### INPUT FOR THIS TASK:
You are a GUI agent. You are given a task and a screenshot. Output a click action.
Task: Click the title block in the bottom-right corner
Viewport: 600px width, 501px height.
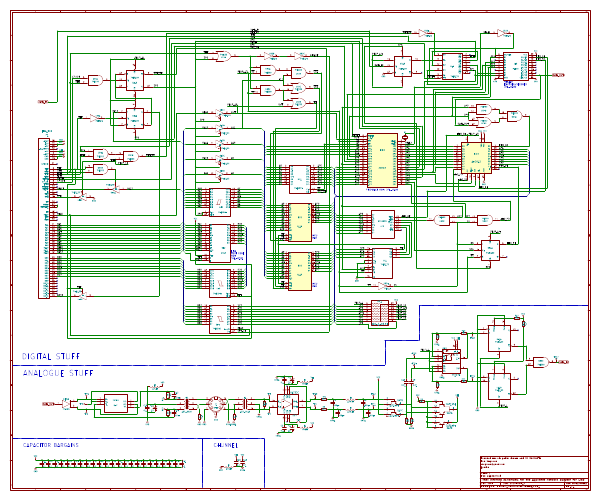tap(534, 473)
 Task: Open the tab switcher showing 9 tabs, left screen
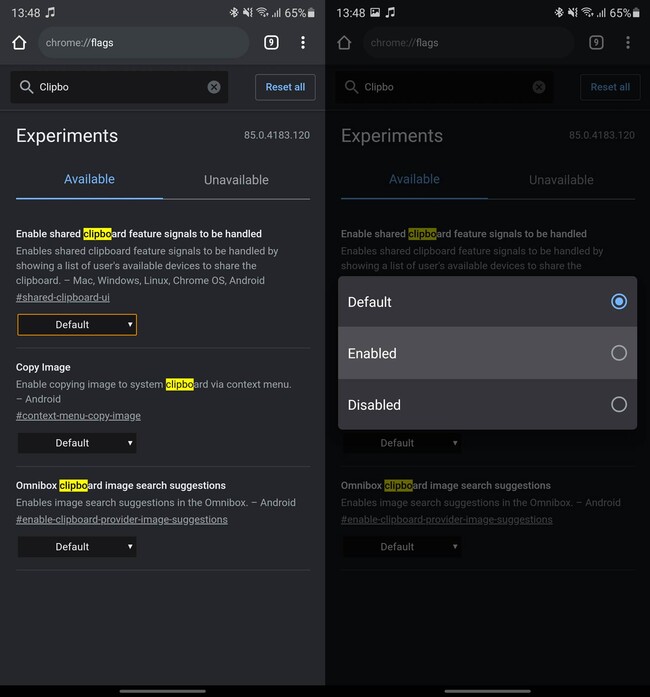pos(271,43)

### TASK:
Exact copies of the lines from the one containing "Task: Open the" through the end of the records above are required, with no pictures among them.

### ANSWER BOX:
 Task: Open the tab switcher showing 9 tabs, left screen
pos(271,43)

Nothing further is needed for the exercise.